Linda has always had two horses so they would have company, but when Prince, her equine companion for twenty-one years, died, leaving her dad’s horse, Duke, alone, she decided to partner up with another horse owner to find a companion for Duke. She found Rob, who’s horse Dillinger, shortly after moving in broke his leg and had to be put down and it was Rob, looking for a new horse, who found Dancer and Flash.
“When Rob first went to see them, back in September, the smell coming from their stalls was so bad the man told Rob everyone else who’d come to see them had refused to go any farther and turned back. Rob was the first one who actually took a look at them. I kept having nightmares about them. I finally took my garage sale money, which was a lot less than he wanted for them, and sent Rob down with it. He took the cash. I’m the kind of person who when they see a problem, they try to do some-thing to fix it. Besides, I always wanted to rescue a horse at some point in my life.”
Dancer and Flash had been stuck in 10X10 stalls for almost a year. By the time Linda bought them, the manure was 3 feet deep and Dancer was close to death. Flash has stayed at Linda’s with Rob, Linda’s friend and horse helper. Dancer moved to the Jensen’s barn in LAH and is owned by Deb Goldeen. Both horses are now healthy and happy.
Linda has owned horses for over thirty years. Most of that time they lived on a ten acre pasture off Old Page Mill. She said, “Most of the time I’d ride around on Stanford land [the dish], even though you weren’t supposed to. I didn’t start riding on the pathways until I moved my horses here, seven years ago.”
There is a pathway that runs between her property and an adjacent property. Because of the topiary trees planted and sculpted by Linda’s father, the locals call it “the lollipop trail.”
“When this house was built, the town mandated that pathway be put it. You’d think it would be an invasion of your privacy, but because of the pathway, we’ve gotten to know all our neighbors and we’ve enjoyed that very much. Also, knowing your neighbors can be very helpful if there is a problem of any sort.”
Also, without the pathways, there would be no way to get the horses out. “I still get Duke out three times a week. I can’t stand it when horses are stuck in stalls or small paddocks. It’s just not right. You can’t just part them like a car. They need to be cared for. They are like family.”
Earlier she had told me about how Shanghai had died. He was out in the pasture off of Old Page Mill and had a bad colic. John Ramos called to tell her and said he’d take care of it. At this point in her story, she paused for a minute and her eyes became moist. She continued with, “even though I wasn’t there, I couldn’t go to work for three days. Even now, I still feel,” and here she paused again, briefly, then finished, quietly, with, “a little sensitive.”

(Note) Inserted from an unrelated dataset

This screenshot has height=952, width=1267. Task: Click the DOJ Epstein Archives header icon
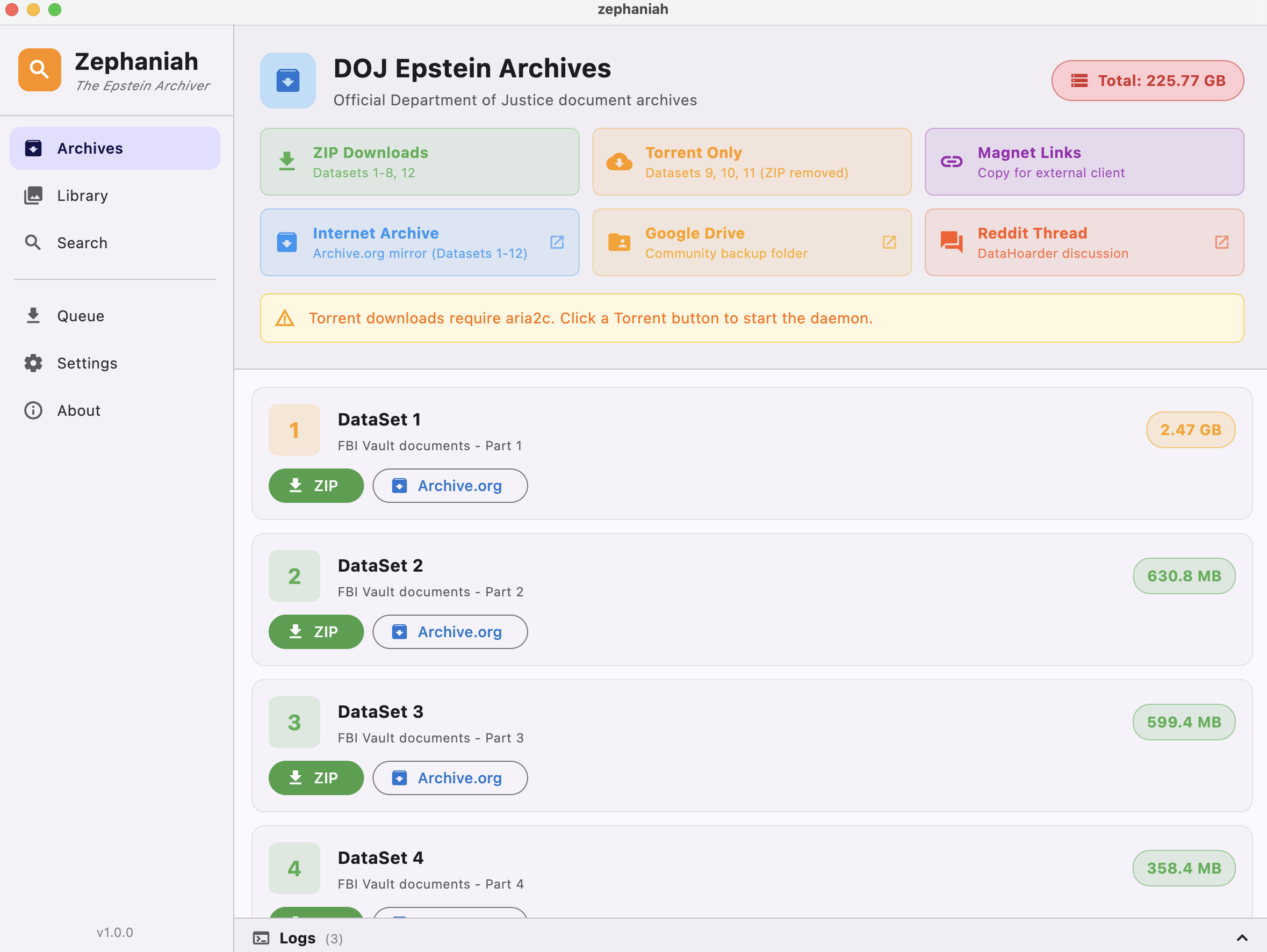(x=287, y=81)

I asked Linda what the neighbors thought of the horses. She said, “When those new neighbors moved in on the backside of the paddocks, they were worried about smell and about the flies, but we clean the paddock twice a day and they aren’t bothered at all. In fact, like most people, they love seeing the horses. Many neighbors, some from half a mile away, bring their grandkids to see the horses every week.”
“When I was a little girl, every birthday and every Christmas my parents would ask me what I wanted and I’d always say, ‘a horse!’ Finally it got to be they’d ask me, ‘what would you like besides a horse?’ You know how sometimes you want something and it doesn’t turn out to be what you thought? For years I wanted to play piano and I finally did it. After three months, I said, ‘forget it!’ But with horses, it turned out to be just as good as I thought, even better. They bring you peace. I used to drive up to the pasture after work and all my stress would just disappear.” Hear, hear.